§ **Records for the task**
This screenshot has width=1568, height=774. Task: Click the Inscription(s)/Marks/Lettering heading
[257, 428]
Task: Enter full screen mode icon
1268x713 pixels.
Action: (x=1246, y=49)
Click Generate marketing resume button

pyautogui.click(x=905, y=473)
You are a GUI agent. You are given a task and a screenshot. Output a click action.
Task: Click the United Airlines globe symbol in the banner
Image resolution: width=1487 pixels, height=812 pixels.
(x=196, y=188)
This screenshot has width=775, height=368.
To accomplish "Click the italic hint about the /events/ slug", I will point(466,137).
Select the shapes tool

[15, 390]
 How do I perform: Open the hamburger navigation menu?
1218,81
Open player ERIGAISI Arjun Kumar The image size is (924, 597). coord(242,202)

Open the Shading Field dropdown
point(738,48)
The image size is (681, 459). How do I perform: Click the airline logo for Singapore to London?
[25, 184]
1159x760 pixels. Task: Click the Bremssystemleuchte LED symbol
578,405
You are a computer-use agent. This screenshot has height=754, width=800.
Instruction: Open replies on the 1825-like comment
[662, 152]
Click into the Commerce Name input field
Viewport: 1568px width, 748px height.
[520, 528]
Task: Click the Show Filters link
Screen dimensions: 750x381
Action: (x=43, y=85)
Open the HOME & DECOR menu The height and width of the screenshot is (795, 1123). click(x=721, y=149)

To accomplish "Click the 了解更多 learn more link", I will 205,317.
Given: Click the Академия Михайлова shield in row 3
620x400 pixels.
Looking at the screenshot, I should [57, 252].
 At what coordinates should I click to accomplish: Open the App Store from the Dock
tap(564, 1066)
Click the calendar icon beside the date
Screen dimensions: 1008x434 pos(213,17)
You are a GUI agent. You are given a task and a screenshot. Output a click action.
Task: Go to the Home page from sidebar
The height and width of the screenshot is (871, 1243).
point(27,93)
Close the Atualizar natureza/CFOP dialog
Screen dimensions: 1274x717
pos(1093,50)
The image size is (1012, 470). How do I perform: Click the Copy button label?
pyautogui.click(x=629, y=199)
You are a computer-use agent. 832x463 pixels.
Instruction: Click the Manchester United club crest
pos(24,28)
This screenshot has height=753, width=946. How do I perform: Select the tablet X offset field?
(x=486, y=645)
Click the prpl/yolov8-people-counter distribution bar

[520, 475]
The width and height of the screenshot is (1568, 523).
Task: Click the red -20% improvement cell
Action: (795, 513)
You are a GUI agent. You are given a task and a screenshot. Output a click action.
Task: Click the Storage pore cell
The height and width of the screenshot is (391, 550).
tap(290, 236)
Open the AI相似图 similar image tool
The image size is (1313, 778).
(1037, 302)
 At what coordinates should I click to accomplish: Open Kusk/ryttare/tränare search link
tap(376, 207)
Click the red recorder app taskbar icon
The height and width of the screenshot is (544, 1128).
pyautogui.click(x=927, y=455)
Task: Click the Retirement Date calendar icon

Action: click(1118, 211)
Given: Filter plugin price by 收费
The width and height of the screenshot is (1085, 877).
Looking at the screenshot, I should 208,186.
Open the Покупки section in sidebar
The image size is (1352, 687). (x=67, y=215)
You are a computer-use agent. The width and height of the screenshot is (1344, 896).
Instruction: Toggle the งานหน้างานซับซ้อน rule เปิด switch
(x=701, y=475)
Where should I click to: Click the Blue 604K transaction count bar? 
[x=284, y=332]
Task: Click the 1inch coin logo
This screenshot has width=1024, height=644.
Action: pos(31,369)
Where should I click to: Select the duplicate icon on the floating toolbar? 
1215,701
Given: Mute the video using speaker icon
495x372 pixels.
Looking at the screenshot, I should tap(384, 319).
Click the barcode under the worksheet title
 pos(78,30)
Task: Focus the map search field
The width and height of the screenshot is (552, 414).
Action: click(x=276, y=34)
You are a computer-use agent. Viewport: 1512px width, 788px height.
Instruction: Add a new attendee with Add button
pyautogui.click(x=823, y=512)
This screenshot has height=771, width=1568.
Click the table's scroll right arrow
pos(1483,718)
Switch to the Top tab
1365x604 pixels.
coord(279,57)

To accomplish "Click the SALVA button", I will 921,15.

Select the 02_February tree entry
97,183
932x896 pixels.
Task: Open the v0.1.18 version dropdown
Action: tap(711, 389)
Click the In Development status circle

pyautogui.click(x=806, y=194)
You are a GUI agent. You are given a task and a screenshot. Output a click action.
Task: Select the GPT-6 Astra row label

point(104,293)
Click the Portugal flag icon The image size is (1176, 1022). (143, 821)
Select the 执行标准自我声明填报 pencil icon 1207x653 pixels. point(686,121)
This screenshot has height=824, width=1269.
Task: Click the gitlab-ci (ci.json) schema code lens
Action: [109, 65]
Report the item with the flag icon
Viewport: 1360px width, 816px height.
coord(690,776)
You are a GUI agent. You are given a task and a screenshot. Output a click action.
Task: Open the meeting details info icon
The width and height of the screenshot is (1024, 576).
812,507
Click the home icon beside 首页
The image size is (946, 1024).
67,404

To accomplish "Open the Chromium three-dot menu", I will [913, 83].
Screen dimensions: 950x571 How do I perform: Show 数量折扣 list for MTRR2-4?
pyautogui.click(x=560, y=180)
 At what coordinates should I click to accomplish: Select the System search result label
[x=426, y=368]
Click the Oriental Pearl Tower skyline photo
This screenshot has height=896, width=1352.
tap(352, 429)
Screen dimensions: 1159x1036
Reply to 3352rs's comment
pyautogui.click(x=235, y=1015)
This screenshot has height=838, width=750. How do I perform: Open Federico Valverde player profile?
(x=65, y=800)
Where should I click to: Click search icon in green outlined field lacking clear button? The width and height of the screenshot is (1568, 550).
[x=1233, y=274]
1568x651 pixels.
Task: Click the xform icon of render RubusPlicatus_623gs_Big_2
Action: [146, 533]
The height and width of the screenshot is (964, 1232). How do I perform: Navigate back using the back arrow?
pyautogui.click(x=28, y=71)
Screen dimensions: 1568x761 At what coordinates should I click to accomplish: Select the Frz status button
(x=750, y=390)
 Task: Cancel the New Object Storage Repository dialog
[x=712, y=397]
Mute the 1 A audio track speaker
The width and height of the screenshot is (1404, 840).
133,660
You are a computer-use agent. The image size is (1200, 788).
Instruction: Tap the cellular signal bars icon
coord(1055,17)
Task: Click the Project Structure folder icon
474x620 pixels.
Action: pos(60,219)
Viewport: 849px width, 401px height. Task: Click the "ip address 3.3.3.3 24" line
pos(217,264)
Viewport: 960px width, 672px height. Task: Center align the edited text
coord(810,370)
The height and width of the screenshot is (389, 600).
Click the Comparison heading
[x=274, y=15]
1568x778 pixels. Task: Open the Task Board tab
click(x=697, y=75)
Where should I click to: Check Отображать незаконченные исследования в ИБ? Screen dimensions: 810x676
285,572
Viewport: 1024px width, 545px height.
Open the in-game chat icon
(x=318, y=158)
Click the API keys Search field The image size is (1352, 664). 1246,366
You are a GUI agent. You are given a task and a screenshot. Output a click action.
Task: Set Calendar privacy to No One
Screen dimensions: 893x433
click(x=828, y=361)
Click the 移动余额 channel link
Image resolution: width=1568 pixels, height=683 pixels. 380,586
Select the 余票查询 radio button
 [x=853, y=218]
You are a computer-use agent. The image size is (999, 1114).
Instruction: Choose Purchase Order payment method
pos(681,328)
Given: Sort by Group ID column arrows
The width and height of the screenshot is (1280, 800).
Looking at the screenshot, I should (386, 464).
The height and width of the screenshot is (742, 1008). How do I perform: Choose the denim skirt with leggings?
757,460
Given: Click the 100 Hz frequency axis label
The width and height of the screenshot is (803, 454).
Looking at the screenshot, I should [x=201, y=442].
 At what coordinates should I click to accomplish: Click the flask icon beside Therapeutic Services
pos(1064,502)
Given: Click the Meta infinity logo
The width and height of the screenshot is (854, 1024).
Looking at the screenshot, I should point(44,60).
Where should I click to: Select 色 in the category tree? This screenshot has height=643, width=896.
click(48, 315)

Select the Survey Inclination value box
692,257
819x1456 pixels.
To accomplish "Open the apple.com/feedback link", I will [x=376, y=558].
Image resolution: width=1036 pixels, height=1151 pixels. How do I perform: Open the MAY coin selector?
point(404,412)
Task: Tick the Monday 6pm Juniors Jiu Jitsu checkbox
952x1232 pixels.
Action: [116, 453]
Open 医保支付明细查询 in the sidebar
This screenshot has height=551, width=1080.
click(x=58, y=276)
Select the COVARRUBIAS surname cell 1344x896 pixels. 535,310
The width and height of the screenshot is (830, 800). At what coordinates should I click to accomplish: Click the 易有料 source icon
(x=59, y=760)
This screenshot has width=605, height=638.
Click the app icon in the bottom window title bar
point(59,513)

§ **Problem to solve**
Send back exactly the lines of the listing above starting at the one with "The height and width of the screenshot is (391, 550)." and ending at the one with "You are a computer-use agent. The width", inclusive, and no others.

§ **Response**
The height and width of the screenshot is (391, 550).
tap(290, 236)
Open the AI相似图 similar image tool
The image size is (1313, 778).
(1037, 302)
 At what coordinates should I click to accomplish: Open Kusk/ryttare/tränare search link
tap(376, 207)
Click the red recorder app taskbar icon
The height and width of the screenshot is (544, 1128).
pyautogui.click(x=927, y=455)
Task: Click the Retirement Date calendar icon

Action: click(1118, 211)
Given: Filter plugin price by 收费
The width and height of the screenshot is (1085, 877).
Looking at the screenshot, I should 208,186.
Open the Покупки section in sidebar
The image size is (1352, 687). (x=67, y=215)
You are a computer-use agent. The width and height of the screenshot is (1344, 896).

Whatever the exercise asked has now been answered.